In 1076 the Norman conqueror Robert Guiscard captured Salerno. In this period the royal palace (Castel Terracena) and the magnificent cathedral were built and science boosted as the Salerno Medical School, considered the most ancient medical institution of Western Europe, reached its maximum splendour.
With the Hohenstaufen dynasty (Swabians), at the end of the 12th century, there was a period of economic revival in the city. Following the advice of Giovanni da Procida (a famous citizen of that time), King Manfred of Sicily, Emperor Frederick II's son, ordered the construction of a dock that still today bears his name. Moreover he founded Saint Matthew's Fair, which was the most important market fair in Southern Italy.
After the Angevin conquest and from the 14th century onwards, most of the Salerno province became the territory of the Princes of Sanseverino, powerful feudal lords, who acted as real owners of the Region, and accumulated an enormous political and administrative power, attracting artists and men of letters.

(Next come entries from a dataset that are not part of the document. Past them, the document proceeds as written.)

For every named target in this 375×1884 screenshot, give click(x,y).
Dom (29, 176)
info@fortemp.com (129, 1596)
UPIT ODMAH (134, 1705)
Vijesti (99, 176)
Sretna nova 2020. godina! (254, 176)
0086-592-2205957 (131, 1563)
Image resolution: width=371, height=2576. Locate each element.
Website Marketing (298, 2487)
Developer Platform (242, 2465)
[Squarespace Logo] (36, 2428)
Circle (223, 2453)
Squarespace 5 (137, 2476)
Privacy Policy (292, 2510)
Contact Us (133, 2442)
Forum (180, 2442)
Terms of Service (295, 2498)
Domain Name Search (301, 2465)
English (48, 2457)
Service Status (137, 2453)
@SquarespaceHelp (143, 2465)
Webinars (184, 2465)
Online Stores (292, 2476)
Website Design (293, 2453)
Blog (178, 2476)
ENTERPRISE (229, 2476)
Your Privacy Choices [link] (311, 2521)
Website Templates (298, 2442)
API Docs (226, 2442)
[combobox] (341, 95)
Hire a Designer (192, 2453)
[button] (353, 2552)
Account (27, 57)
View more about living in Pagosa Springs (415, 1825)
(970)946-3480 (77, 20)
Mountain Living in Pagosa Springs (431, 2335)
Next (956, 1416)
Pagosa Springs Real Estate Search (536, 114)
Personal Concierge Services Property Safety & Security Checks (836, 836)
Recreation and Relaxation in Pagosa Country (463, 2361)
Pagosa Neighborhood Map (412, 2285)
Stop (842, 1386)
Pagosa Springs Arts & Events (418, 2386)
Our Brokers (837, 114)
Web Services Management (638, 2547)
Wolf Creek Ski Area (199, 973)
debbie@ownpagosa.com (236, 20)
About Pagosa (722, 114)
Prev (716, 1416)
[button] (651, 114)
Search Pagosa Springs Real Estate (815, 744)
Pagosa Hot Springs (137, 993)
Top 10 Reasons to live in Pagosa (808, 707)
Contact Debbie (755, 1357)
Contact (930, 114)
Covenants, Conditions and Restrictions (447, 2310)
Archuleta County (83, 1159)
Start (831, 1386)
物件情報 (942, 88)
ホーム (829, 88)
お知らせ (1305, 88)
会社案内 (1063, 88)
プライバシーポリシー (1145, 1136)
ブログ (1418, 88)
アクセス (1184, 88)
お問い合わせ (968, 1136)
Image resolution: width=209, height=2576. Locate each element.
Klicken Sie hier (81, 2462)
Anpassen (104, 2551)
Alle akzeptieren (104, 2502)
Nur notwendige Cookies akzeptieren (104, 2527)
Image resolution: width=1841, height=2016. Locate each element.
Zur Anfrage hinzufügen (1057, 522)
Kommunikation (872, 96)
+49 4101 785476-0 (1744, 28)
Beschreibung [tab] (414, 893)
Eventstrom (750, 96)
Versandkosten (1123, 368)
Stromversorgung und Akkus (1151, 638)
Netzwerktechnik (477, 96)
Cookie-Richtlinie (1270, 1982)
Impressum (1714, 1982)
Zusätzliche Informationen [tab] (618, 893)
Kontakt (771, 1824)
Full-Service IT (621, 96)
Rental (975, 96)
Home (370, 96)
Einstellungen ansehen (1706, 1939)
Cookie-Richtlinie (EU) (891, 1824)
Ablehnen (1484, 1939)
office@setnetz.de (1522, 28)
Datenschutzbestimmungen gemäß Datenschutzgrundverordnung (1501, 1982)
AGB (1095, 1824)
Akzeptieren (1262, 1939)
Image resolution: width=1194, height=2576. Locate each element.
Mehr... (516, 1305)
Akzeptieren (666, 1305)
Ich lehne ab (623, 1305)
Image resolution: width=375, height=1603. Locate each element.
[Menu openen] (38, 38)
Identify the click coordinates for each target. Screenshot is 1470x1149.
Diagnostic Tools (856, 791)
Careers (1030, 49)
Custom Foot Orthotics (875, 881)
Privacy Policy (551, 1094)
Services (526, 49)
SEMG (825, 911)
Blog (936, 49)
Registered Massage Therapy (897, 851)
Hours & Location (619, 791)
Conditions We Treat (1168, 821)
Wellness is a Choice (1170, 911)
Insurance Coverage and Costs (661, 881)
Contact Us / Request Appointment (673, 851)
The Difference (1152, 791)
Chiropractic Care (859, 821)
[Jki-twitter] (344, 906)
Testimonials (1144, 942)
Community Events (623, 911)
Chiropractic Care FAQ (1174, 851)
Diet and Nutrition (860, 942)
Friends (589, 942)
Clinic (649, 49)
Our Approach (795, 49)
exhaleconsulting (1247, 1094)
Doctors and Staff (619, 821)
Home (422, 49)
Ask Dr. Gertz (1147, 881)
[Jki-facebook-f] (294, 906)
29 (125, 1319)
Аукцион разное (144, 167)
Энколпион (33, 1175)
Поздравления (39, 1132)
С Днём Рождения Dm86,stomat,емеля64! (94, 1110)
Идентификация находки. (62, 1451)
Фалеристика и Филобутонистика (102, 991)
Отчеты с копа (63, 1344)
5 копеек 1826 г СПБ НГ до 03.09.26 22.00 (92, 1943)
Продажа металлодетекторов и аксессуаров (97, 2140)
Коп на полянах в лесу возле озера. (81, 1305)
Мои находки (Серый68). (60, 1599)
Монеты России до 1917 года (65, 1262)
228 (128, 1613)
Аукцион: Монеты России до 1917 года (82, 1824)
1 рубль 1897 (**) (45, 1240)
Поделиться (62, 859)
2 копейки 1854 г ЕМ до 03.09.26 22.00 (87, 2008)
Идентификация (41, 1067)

In the first decades of the 16th century the last descendant of the Sanseverino princes was in conflict with the Spanish Government, causing the ruin of the whole family and the beginning of a long period of decadence for the city.
The years 1656, 1688 and 1694 represent sorrowful dates for Salerno: the plague and the earthquake which caused many victims. A slow renewal of the city occurred in the 18th century with the end of the Spanish empire and the construction of many refined houses and churches characterising the main streets of the historical centre.
In 1799 Salerno was incorporated into the Parthenopean Republic; during the Napoleonic period, Joachim Murat decreed the closing of the Salerno Medical School, that had been declining for decades to the level of a theoretical school.
The post-war period was difficult for all the Italian cities of the south, but Salerno managed to improve little by little. In recent years the town administration has taken great strides giving a great impulse to the revaluation of the historical centre, the rediscovery of the artistic and cultural treasures. Salerno can now offer tourists a charming synthesis of Mediterranean culture and the fascinating landscapes of the Amalfi Coast.